■ THE PROBLEM
Exact copy, no pictures: return all the data below as written.

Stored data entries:
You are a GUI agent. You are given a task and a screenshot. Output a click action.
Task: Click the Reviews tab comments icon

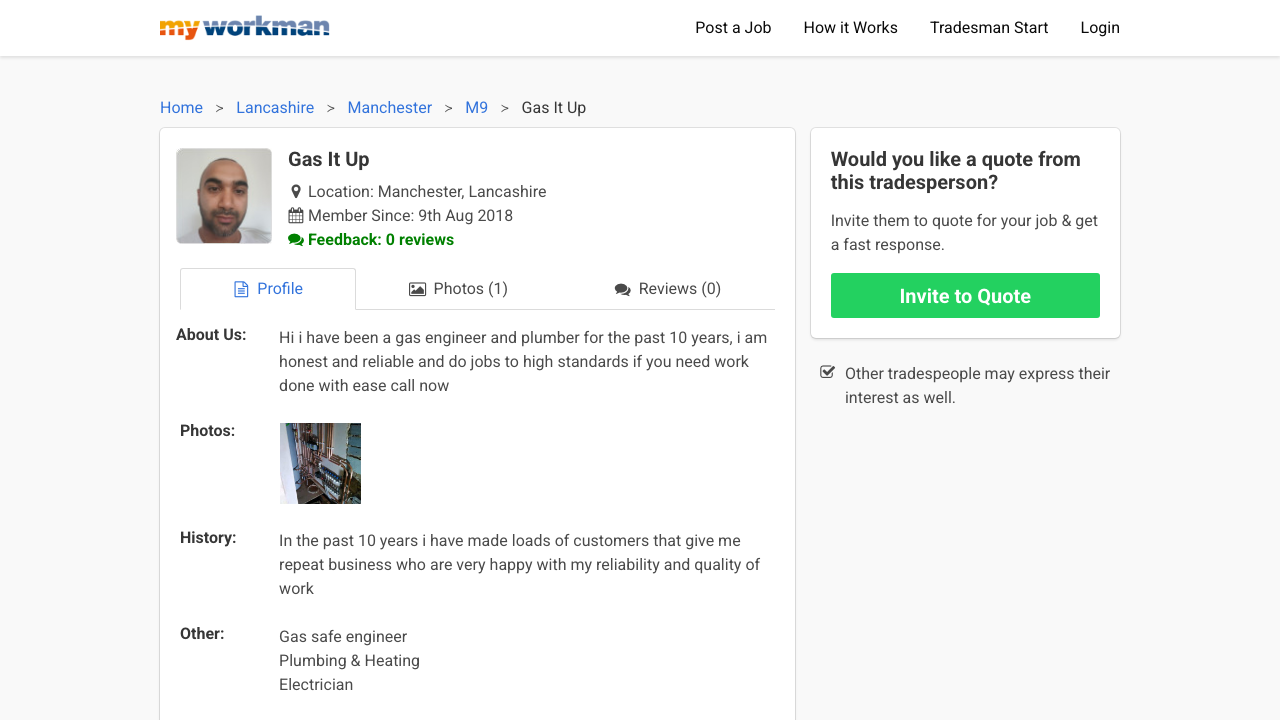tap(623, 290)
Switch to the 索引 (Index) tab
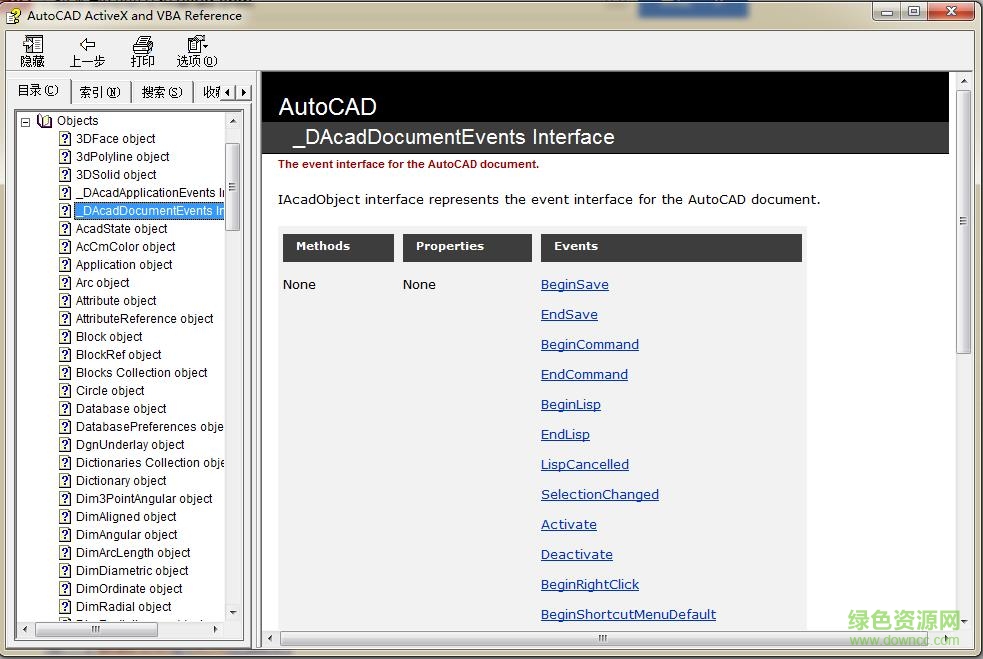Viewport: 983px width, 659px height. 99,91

■ OUTPUT FOR THIS EXERCISE
You are a GUI agent. You are given a task and a screenshot. Output a click action.
Task: Click the Reviews tab comments icon

tap(623, 290)
Switch to the 索引 (Index) tab
Viewport: 983px width, 659px height. 99,91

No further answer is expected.